Aujourd’hui ; c’est le dernier jour. Ils sont tous au pot de départ. On lui a offert un nouveau traîneau. Et il nous a dit que le boulot, le boulot, c’est bien mais bon… 15 Rennes à nourrir toute l’année pour seulement quelques heures de travail… Avec les contrôles actuels, il ne peut se permettre de les faire voler plus de 4 heures d’affilée chacun. D’où des pauses de 15 minutes. Et au prix du sabot neuf… Il n’est pas sûr de pouvoir continuer longtemps… Il voudrait, comme pour les soldes, qu’il y ait deux dates dans l’année pour pouvoir rentabiliser au mieux, faire quelques travaux…
Ce n’est pas bien grave, c’est le spleen de fin de campagne, ça lui fait ça à chaque fois. Et puis, quand revient le début de l’Hiver, que le givre accompagne la ronde des sapins vers les villes, que les lumières deviennent plus nombreuses, plus vives, que les cœurs reprennent une dose de baume après avoir subi les premiers frimas, sa foi revient… Chaque année.

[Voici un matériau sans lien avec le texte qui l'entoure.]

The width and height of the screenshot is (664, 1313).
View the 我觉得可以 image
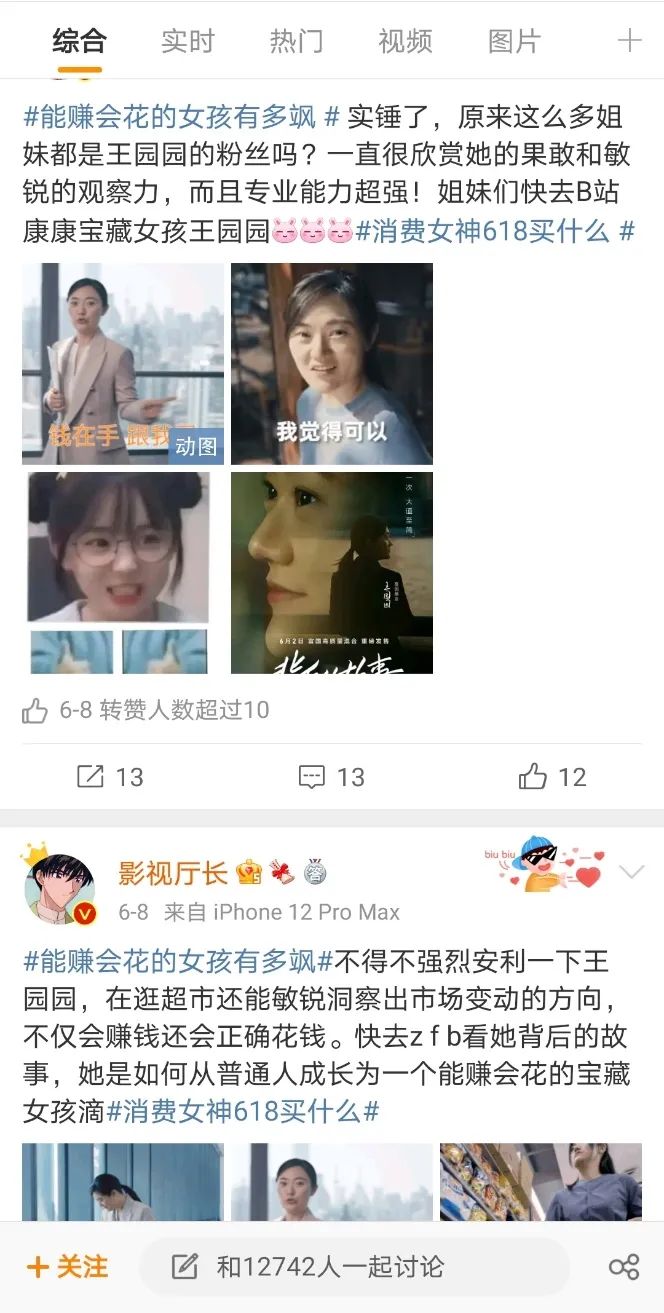pos(332,364)
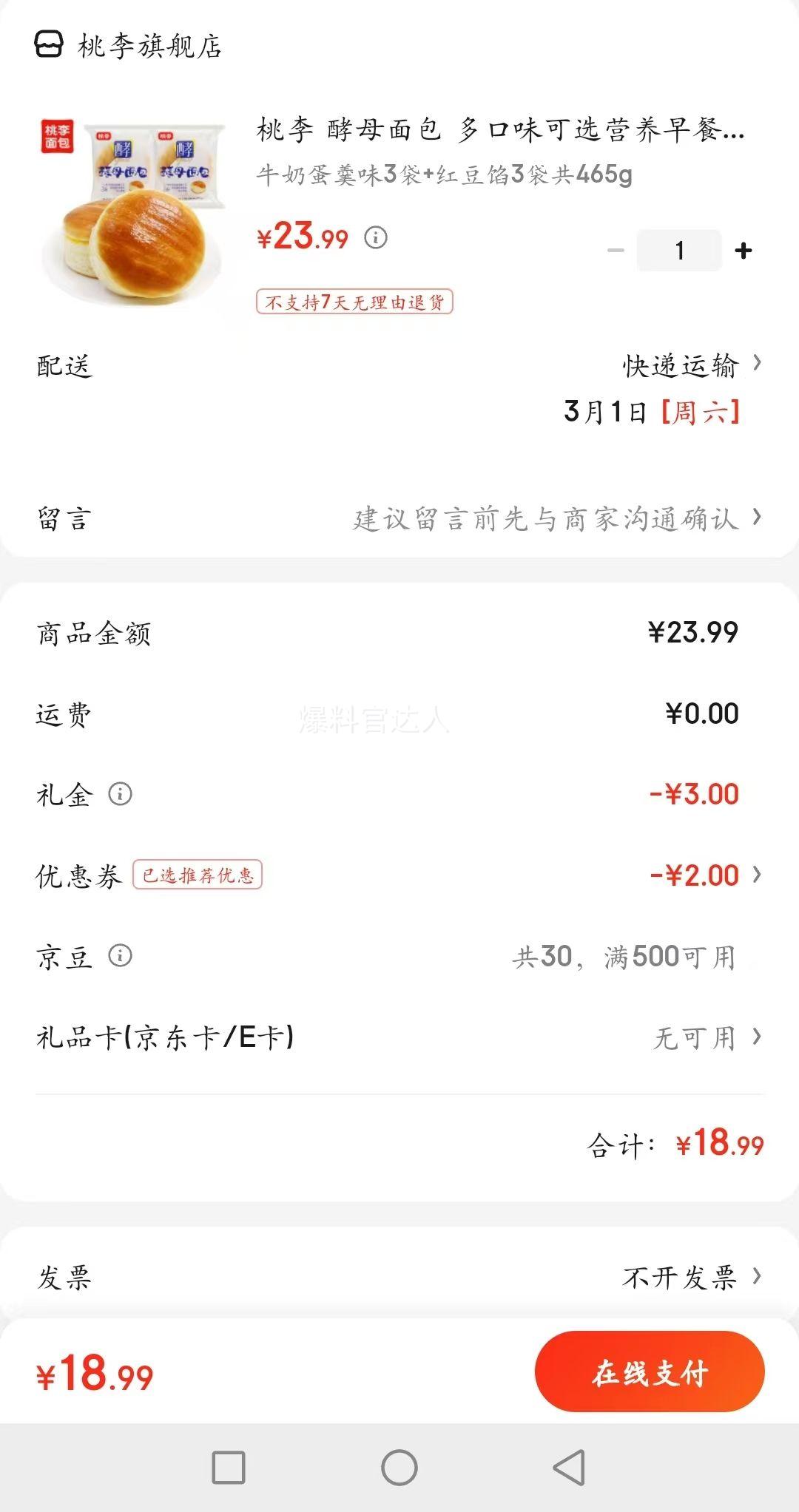The image size is (799, 1512).
Task: Open 发票 invoice settings
Action: pos(400,1277)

J’erre dans l’usine vide où papiers-cadeaux et autres nœuds emberlificotés jonchent le sol comme abandonnés loin de leur destinée initiale, sensés qu’ils étaient devoir éclairer et faire briller des pupilles par milliers. Et des iris aussi…
Mes collègues vont tous repartir vers leur boulot du quotidien qui à Fort Boyard qui à Disneyland qui à Bricorama… Il y a des destins moins glorieux que d’autres mais peu importe !!!
Moi, je vais retourner à ma vie de grand, content d’avoir pu revoir le Monde de pas trop haut encore une fois.
C’est assurément une chance, les flocons de neige y ont un goût bien plus sucré. Une fois grand, on n’y voit que dégivrage du pare-brise.